▸ **Tâches et exercices**
[A] Les affirmations suivantes sont-elles conformes au texte sur Janis Ian ? Répondez par oui ou par non et citez les mots du texte qui tranchent.
(i) Janis Ian s'est retirée du show-business une première fois en 1969.
(ii) « Between the lines » a été disque d'or aux USA.
(iii) Chick Corea figure parmi les musiciens de l'accompagnement.
[B] Modifiez le passage du texte sur Janis Ian qui commence par « La période couverte » et se termine par « porte en 1971. » en y remplaçant « show-business » par « monde du spectacle ».
[C] Répondez aux questions suivantes d'après le texte sur Janis Ian.
(i) En quelle année Janis Ian revient-elle « par la petite porte » ?
(ii) Quel single vaut à « Between the lines » deux Grammy Awards ?
(iii) Quel disque de 1977 joue la carte de sonorités latino-américaines ?

La période couverte par cette compilation est celle qui la verra aligner ses plus notables succès. Janis Ian s'est retirée une première fois du show-business en 1969, après des échecs commerciaux et un mariage qui ne tardera pas à capoter. Sur la paille après avoir généreusement distribué ses royalties à des amis ou des oeuvres de charité, elle revient par la petite porte en 1971.
Ian pratique un songwriting mûr et délicat, marqué par une attention sensible aux détails, chante d'une voix douce mais très maîtrisée, dans la tradition américaine de "l'entertainer" professionnel jusqu'au bout des ongles. C'est la mélodie qui prime sur tout le reste, l'accompagnement est assuré par des requins de studio (mais pas seulement, puisqu'on croise Chick Corea). Il est aujourd'hui difficile de ne pas trouver disqualifiante la facture trop impersonnelle de la production, très ancrée dans son époque celle qui voyait en haut des charts Carole King pour le meilleur, et des faiseuses comme Barbra Streisand pour le pire. Janis Ian oeuvre donc dans le "mainstream", mais ne se départit jamais d'une qualité essentielle : la dignité. En 1975, "Between the lines" est disque de platine aux USA et lauréat de deux Grammy Awards pour le single "At seventeen". Une chanson tendre et souple, avec un joli assortiment de guitares qui rappellent l'inspiration folk de ses premiers titres. Les extraits de "Aftertones" (1976) ont mal vieilli à cause du son évoqué plus haut. Revendicatrice, Ian refuse l'asservissement domestique que la société impose aux femmes ("Belle of the blues") ; en phase avec l'émergence de la communauté hispanique, "Miracle row" (1977) joue la carte de sonorités latino-américaines, voulues sensuelles, qui servent de support à l'homo-érotisme à peine voilé de "Maria".

▸ **Lignes enregistrées**
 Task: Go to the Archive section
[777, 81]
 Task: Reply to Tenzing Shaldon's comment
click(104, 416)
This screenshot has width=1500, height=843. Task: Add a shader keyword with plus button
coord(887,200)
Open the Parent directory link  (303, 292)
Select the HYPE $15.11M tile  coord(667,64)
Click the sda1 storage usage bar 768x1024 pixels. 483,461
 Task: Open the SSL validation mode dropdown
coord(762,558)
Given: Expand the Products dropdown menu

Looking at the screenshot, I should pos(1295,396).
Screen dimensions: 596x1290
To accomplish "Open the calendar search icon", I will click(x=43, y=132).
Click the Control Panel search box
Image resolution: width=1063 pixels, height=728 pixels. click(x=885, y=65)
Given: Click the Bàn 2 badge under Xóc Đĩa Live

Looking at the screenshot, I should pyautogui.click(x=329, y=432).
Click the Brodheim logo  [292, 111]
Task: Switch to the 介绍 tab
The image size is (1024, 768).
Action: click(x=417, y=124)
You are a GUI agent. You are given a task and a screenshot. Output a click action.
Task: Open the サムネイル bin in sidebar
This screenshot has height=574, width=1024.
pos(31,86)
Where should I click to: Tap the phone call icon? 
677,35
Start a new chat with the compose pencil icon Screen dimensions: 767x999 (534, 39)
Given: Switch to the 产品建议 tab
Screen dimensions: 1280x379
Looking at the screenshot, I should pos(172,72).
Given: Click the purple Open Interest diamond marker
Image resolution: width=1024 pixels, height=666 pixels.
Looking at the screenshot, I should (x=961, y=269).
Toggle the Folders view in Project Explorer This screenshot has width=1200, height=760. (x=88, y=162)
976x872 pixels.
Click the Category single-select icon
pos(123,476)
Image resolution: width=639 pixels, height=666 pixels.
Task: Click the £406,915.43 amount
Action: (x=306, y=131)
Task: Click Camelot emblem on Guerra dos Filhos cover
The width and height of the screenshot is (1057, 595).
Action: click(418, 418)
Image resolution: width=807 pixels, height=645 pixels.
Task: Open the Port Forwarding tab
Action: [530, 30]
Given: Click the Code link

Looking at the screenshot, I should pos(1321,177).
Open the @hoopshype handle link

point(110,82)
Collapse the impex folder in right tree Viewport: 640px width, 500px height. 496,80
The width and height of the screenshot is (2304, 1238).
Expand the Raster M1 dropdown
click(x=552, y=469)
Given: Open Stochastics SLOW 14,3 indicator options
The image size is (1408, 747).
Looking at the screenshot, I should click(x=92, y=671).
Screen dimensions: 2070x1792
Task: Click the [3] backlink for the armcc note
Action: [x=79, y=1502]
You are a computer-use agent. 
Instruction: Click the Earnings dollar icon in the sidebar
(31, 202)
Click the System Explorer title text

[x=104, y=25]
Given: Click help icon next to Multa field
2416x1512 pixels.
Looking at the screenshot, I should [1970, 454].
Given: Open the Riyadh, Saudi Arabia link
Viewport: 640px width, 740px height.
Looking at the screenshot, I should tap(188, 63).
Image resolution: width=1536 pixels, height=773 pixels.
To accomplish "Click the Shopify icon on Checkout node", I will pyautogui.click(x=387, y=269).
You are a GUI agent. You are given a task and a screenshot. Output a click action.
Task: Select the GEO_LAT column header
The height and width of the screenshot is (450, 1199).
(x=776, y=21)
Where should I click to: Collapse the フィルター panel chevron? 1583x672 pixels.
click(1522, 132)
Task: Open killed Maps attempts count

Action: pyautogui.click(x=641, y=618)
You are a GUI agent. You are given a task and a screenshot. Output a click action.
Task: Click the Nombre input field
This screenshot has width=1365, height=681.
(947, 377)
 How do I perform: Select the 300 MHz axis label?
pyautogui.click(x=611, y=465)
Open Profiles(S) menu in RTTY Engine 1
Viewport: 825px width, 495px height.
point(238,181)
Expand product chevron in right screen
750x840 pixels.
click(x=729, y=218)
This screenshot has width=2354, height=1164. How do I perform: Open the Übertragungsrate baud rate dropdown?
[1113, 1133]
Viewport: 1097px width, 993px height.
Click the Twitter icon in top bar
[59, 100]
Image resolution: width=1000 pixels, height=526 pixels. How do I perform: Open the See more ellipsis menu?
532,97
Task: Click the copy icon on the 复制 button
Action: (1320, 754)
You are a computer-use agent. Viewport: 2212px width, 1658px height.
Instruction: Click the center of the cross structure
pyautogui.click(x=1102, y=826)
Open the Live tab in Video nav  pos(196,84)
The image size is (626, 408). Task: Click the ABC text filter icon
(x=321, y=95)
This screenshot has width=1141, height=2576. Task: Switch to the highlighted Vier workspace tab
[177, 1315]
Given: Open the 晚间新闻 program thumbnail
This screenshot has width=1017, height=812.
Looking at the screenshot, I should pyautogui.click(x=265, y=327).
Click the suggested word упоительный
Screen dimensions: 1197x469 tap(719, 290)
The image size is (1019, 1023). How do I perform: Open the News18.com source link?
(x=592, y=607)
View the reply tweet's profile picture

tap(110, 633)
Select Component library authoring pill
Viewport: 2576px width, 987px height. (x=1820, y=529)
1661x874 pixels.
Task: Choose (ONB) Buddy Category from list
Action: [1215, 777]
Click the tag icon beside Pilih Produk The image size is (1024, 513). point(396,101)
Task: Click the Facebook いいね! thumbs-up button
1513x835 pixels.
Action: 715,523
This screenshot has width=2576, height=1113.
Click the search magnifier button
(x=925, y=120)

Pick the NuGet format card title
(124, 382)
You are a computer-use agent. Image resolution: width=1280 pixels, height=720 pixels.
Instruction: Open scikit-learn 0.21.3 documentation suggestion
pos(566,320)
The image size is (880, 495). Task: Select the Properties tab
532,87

▸ **Réponses finales**
[A]
(i) Oui : « Janis Ian s'est retirée une première fois du show-business en 1969 »
(ii) Non : « En 1975, "Between the lines" est disque de platine aux USA »
(iii) Oui : « puisqu'on croise Chick Corea »

[B]
La période couverte par cette compilation est celle qui la verra aligner ses plus notables succès. Janis Ian s'est retirée une première fois du monde du spectacle en 1969, après des échecs commerciaux et un mariage qui ne tardera pas à capoter. Sur la paille après avoir généreusement distribué ses royalties à des amis ou des oeuvres de charité, elle revient par la petite porte en 1971.

[C]
(i) En 1971.
(ii) « At seventeen ».
(iii) « Miracle row ».